::: Text provided :::

Beyond Semantic Similarity(arxiv.org)

34 pointsby 44za124 hours ago6 comments

2001zhaozhao19 minutes ago
Maybe the best "index" will just be markdown files fed into a tiny LLM model.
Is anyone using small, low-latency, fast LLMs to implement stuff like search as a RAG alternative? Could be the perfect use case for that Llama3 8B ASIC some company showed off a few months ago.
andy9936 minutes ago
Mirrors my intuition. Semantic search explanability sucks. Keyword is great because you can understand exactly what it is and isn’t finding, and can intelligently iterate on it.
Single shot, semantic may match better, but it can’t really improve. With agentic search, keyword has great feedback. It’s the same reason (or similar) people hate google search now, it tries to do too much and you lose fine grained control.
kgeist2 hours ago
When I implemented retrieval in our production system a few months ago, one of the most important benchmarks was cross-language retrieval (query in one language, documents in another), which is a common situation in large enterprises (headquarters + branches). I suspect their idea will perform poorly if the source language and the target language are too different from one another, like English and Hindi (grep often will not return anything).
Another requirement was keeping latency as low as possible (we managed to get < 5 seconds with 85%+ accuracy). Their approach seems to have very unpredictable latencies, sometimes up to thousands of seconds (may be fine for background tasks), and it scales poorly with corpus size.
Interesting research anyway, but I'd still stick with embedding/reranker-based retrieval (+BM25 for hybrid search) because you do not waste time wandering around blindly each time, trying to find the minimal context to start from, which could have been found immediately with an index. Another issue is that research papers often implement subpar baselines for the approaches they compare against. When I was implementing retrieval, the straightforward implementation gave me 40% accuracy, and various tricks/parameter tuning pushed it to 85%+ without changing the overall architecture (took about a month of experimentation).

:::

*Using the information:*
1. Rewrite the thread starting at "kgeist2 hours ago" and ending at "with corpus size.", replacing "Hindi" with "Japanese".
2. In the thread, what accuracy did kgeist's straightforward retrieval implementation give before any tricks or parameter tuning?

::: Records provided :::

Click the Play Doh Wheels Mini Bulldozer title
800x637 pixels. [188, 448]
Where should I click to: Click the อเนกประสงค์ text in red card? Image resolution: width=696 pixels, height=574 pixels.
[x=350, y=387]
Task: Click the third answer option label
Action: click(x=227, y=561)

:::

*Expected responses:*
1.
kgeist2 hours ago
When I implemented retrieval in our production system a few months ago, one of the most important benchmarks was cross-language retrieval (query in one language, documents in another), which is a common situation in large enterprises (headquarters + branches). I suspect their idea will perform poorly if the source language and the target language are too different from one another, like English and Japanese (grep often will not return anything).
Another requirement was keeping latency as low as possible (we managed to get < 5 seconds with 85%+ accuracy). Their approach seems to have very unpredictable latencies, sometimes up to thousands of seconds (may be fine for background tasks), and it scales poorly with corpus size.

2. 40%